I like my work to straddle the line where material transforms into image. It is my hope that, in doing so, some of the emotional and intellectual attachment that the viewer feels towards the depicted imagery is also transferred to the raw material.
I began exploring this idea through the use of large blank spaces with small clusters of imagery. These empty areas portrayed deep, light-filled vistas while remaining obviously flat (the flatness sometimes emphasized with pasted attachments). This work was (and much of my work still is) very influenced by the grandeur of the wilderness sky as depicted by the American Transcendentalist painters and by the contrasting simplicity and modesty of Japanese Ukiyo-E prints (Hokusai and Hiroshige specifically)
More recently, I have pursued these ideas in mixed-media paintings and drawings that use labor (in a similar way to how I use raw material) as their central theme.
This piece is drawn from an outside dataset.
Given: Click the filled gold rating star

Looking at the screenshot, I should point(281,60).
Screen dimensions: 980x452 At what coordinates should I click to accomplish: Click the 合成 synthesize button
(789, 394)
These pieces have some sections that are left raw and others that are fully rendered. They retain the evidence of the time and labor of their construction but, because they reach a final, arrested state, the raw areas (and, as such, the mundane work that they exhibit) attain a sense of completeness. Frank Auerbach caught something of this idea in his statement that “one can only tell the brute truth in the middle of a quarrel.” Though I don’t really count Auerbach as an influence, I do see a definite similarity in the way that he displays process and material in his paintings.
I have also been using bulls and bovine-like animals in my recent work. I am drawn to them because of their ordinariness (at least from the perspective of a Midwesterner), because they are used as labor, and, contrastingly, because they are a traditional symbol of power, heroism, and male sexuality in art. They become metaphors that mythologize the commonplace yet critique the hero myth.
In my work I seek to expose the poetry and drama of simple physicality.